If we forget about the hype of BIM for a moment, and go back to everything we have been taught over the years either at college or university or any other institution, it was a case of starting at A and hopefully finishing at C and collecting information on the way.

So what’s actually changed? We still have site meetings, we already collect a set of minutes. Surely we still have procurement programmes too, and I’m sure to go with that, if you’re a good construction manager, you would have developed a design deliverables schedule and issued that to all the designers.

A programme of works would have been produced and maybe a schedule of design team meetings or client/stakeholder meetings to ensure that we all know what we have to deliver and by what date. As for the end of the project, a schedule of handover requirements would have been produced – I was creating these back in my youth and I’m getting on a bit now. Good quality data is what good construction management is all about.

And good data management long pre-dates the arrival of BIM. When I was a project manager at Skanska in 2002-03, we had a data management protocol in place, with file-naming conventions that were followed by all the project stakeholders, and a quality management system we followed rigorously. It was second nature.

So why all of a sudden has the industry changed, and we’re making all this fuss about BIM? With a good quality assurance or quality control solution, all of the above should be standard and happening on every site or project.

I have worked with many companies over the years where quality assurance and quality control happens from day one, so I’m not sure why we are being told that we have to get “better” at capturing information or data, or working in a collaborative manner. Are we trying to reinvent a wheel that actually we’ve already had for as long as I care to mention?

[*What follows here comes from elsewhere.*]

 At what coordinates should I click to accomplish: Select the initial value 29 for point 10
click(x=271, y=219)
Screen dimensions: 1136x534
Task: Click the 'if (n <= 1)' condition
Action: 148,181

Now let’s talk about BIM, a subject which is close to my heart. When I hear “we must get better” at collecting and gathering information, my reaction is that I’m sure we could do that all day – but what we actually need is to get smarter about the information and data we need in the first place.

I feel we need more guidance on what we need to collect on behalf of clients. I’m sure a client will not have a clue what they want so will just ask for everything, so we need to get better at informing the client of what exactly the data will actually give them as an end result, and what the client can do with it. Or, when we hand all this information over, will it just collect cyber dust in a digital repository?

But as regards our own processes, if we do quality assurance and quality control correctly in our industries then surely we are doing “BIM”, which is after all collecting and storing data and information in a managed way to provide confidence that quality requirements will be fulfilled. We just need to get back to basics and gather our thoughts about what it is we’re doing.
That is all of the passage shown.